Complete the following
**1.** According to the excerpt on Médecins du Monde's work in Iraq, how many people live in the Chamishko camp?
**2.** From the excerpt on Médecins du Monde's work in Iraq, reproduce word for word the passage starting at "Addressing the needs" and ending at "for local staff.".

Excerpted text
=== Begin Enclosure ===

In response to the humanitarian emergency in Iraq and the multiple risks faced by local communities, MdM has put in place a humanitarian action plan to tackle a number of issues.

Addressing the needs of refugees

Médecins du Monde is working in close partnership to support the departments of health in Dohuk, Kirkuk and Nineveh Governorates, providing high-quality health services at 14 primary healthcare centres.


    Médecins du Monde is involved at the health centre in the Chamishko camp, the largest camp for internally displaced people in the Dohuk region in Iraqi Kurdistan. We provide a sustainable humanitarian response to the health needs of the camp’s 27,000 residents.


    In Nineveh and Kirkuk Governorates, Médecins du Monde supports local health centres with free-of-charge essential medicines and medical supplies, logistics support and infrastructure refurbishment, as well as capacity-building for local staff.


    MdM also provides mental health and psychosocial support services (individual sessions and group activities) and refers serious cases to specialist services. In 2021, Médecins du Monde began to provide direct services to address gender-based violence (GBV), an issue exacerbated by the pandemic and the associated restrictions.


    In the context of the humanitarian assistance we provide in Iraq, support to enable the most vulnerable to access good healthcare services is vital (primary healthcare, sexual and reproductive healthcare and mental healthcare). This is a central element in the challenge of resettling these communities which have been severely affected by the conflict.

=== End Enclosure ===

Data listing
=== Begin Enclosure ===

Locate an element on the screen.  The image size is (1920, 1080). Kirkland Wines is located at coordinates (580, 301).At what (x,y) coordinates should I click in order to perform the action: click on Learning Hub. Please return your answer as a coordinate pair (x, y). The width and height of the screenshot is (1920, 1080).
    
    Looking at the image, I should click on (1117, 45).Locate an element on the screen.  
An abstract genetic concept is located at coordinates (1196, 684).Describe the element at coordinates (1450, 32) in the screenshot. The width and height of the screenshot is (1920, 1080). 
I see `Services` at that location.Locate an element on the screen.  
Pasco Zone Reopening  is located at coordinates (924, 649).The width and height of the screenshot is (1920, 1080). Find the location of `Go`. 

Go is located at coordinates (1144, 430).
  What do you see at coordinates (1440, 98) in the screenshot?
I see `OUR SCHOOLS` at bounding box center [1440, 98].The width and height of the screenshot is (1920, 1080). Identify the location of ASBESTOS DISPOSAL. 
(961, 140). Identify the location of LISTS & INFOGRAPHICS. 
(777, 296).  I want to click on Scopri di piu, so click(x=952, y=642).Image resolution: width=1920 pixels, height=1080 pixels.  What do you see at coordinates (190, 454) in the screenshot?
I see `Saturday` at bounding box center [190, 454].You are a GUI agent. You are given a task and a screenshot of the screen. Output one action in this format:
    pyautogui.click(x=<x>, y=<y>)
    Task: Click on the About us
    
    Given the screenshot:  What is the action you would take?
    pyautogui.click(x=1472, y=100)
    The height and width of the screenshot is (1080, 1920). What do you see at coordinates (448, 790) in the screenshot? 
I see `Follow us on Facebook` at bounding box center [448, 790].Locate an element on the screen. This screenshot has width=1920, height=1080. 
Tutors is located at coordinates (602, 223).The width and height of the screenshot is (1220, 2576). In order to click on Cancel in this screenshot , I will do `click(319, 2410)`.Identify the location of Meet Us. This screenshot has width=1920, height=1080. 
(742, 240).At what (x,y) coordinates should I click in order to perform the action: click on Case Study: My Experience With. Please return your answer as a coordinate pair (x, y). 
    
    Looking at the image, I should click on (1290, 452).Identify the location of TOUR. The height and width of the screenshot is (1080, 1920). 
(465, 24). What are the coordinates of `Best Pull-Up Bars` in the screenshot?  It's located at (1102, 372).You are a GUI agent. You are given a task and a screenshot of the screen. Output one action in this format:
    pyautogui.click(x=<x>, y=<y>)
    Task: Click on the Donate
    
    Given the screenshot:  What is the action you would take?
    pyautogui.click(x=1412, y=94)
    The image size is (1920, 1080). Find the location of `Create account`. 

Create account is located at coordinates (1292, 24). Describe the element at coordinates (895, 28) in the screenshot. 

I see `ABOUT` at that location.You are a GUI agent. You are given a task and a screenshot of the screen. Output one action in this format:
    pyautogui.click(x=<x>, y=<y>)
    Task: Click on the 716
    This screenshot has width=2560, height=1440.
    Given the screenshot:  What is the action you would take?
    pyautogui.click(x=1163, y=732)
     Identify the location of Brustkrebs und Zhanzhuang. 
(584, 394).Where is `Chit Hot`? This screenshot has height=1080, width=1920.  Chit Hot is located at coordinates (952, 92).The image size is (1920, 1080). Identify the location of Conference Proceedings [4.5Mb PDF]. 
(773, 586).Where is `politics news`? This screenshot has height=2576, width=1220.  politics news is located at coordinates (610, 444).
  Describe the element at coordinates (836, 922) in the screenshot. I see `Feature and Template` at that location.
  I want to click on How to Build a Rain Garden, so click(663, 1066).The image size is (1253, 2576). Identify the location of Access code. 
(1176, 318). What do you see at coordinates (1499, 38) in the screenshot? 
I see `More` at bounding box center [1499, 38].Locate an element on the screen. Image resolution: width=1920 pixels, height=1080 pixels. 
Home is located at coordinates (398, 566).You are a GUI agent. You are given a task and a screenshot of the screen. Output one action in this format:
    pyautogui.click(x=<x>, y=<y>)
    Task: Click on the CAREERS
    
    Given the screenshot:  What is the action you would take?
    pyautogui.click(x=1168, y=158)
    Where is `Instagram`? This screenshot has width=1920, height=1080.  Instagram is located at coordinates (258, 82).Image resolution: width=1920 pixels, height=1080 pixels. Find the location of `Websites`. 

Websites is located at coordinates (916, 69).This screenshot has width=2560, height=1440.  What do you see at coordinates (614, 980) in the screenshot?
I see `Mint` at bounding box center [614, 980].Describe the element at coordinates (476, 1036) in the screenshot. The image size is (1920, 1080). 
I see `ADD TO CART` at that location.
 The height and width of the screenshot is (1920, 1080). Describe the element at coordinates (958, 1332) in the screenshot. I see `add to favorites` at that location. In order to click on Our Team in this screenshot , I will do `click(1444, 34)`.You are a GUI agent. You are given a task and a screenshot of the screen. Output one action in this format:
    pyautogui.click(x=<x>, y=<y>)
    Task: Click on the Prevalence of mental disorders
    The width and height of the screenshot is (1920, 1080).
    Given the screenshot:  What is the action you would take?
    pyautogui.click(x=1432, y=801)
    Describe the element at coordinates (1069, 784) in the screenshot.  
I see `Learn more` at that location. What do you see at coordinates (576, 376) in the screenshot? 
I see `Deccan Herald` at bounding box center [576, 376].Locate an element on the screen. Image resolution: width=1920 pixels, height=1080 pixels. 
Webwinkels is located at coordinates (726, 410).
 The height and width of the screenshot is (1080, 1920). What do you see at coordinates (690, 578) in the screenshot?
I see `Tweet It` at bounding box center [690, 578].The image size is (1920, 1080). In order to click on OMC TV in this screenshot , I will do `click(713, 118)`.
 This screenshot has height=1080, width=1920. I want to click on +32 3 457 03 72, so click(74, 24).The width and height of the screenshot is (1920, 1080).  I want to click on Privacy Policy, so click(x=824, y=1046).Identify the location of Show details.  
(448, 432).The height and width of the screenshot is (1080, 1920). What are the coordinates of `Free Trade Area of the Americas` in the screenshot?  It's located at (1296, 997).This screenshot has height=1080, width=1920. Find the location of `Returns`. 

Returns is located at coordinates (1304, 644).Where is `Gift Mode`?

=== End Enclosure ===

Answers
**1.** 27,000 residents.

**2.**
Addressing the needs of refugees

Médecins du Monde is working in close partnership to support the departments of health in Dohuk, Kirkuk and Nineveh Governorates, providing high-quality health services at 14 primary healthcare centres.


    Médecins du Monde is involved at the health centre in the Chamishko camp, the largest camp for internally displaced people in the Dohuk region in Iraqi Kurdistan. We provide a sustainable humanitarian response to the health needs of the camp’s 27,000 residents.


    In Nineveh and Kirkuk Governorates, Médecins du Monde supports local health centres with free-of-charge essential medicines and medical supplies, logistics support and infrastructure refurbishment, as well as capacity-building for local staff.